My_Stream, is a collection of benchmarks designed to test memory bandwidth (in MB/s and GB/s). To measure the bandwidth, it performs four "memory bound" vector operations: Axpy (aka TRIAD), Copy, FMA (fused multiply-add), and Add Mult.
Version: 0.2.0
- Libraries included: OpenMP, MPI, pthread, semaphore, stdio, stdlib, time.
- Data types: It uses a typedef float_type as double.
- Vector operations: Uses SIMD (Single Instruction, Multiple Data) capabilities to efficiently process vectors.
- MPI (OpenMPI or MPICH)
See: Results tables
-
Axpy (a.k.a. TRIAD): Multiplies each element of one vector by a scalar and adds it to another vector.
d[i] = alpha * a[i] + b[i];
-
Copy: Copies elements from one vector to another.
d[i] = a[i];
-
FMA (Fused Multiply-Add): Performs a multiply-add operation on vectors.
d[i] = a[i] * b[i] + c[i];
-
Add Mult (In this benchmark the amount of input and output data are equal): adds and multiply two vectors,
d[i] = a[i] + b[i]; c[i] = a[i] * b[i];
My stream consists of three application which perform the memory bandwidth benchmark in three different conditions:
-
my_stream_OMP The original stream benchmark approach based on OpenMP.
-
my_stream_mt_gm It executes a number of threads that is equal to the number of CPU and performs the operation on different portions of pages of memory allocated globally by the main thread.
-
my_stream_mt_lm It executes a number of threads that is equal to the number of CPU and performs the operation on pages of memory allocated locally in the threads.
-
my_stream_MPI Test based on MPI. This is the test which allows the maximal bandwidth.
git clone https://github.com/simon-r/My_Stream_Benchmark.git
cd My_Stream_Benchmark
make
./my_stream_OMP.exe -s {vec_size}
./my_stream_mt_gm.exe -s {vec_size}
./my_stream_mt_lm.exe -s {vec_size}
mpirun -n #NR_CPU ./my_stream_MPI.exe -s {vec_size}
For a reliable measurement, make sure that the total allocated memory is approximately half of the total available DRAM.

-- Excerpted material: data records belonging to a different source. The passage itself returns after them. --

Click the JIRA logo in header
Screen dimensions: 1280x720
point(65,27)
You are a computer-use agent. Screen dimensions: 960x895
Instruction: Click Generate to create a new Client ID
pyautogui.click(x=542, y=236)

- Threads: It uses pthreads for parallel execution.
- Semaphores: Employed for synchronization among threads.
- Timing: Uses high-resolution clocks to measure execution time.
- Repetitions: Operations are repeated multiple times (controlled by BENCHMARK_REPETITIONS) to calculate average time.
Allocates and initializes vectors (a, b, c, d) with random data. Divides vectors into batches for parallel processing. Executes each operation (axpy, copy, fma) multiple times and calculates average execution times. Computes memory consumption and bandwidth for each operation.
Provides detailed information regarding vector sizes, CPU count, adjusted vector sizes, memory sizes, and repetitions. Reports average execution times, bandwidth and memory used for Axpy, Copy, and FMA operations.
- GCC 7.5.0, 13.2.1 14.2.1
- CLANG 16.0.6 18.1.8
- icx 2023.2.0, 2023.0.0
The support of c99 is required.
make CC={your_favorite_CC_compiler_cmd}
The program includes extensive comments documenting various functions, data structures, and calculations. The VERBOSE macro can be used to enable/disable detailed output.
The program is licensed under the GNU General Public License, allowing redistribution and modification under specific terms outlined by the Free Software Foundation.
It's a thorough piece of code designed to assess the performance of vector operations in terms of speed and memory usage.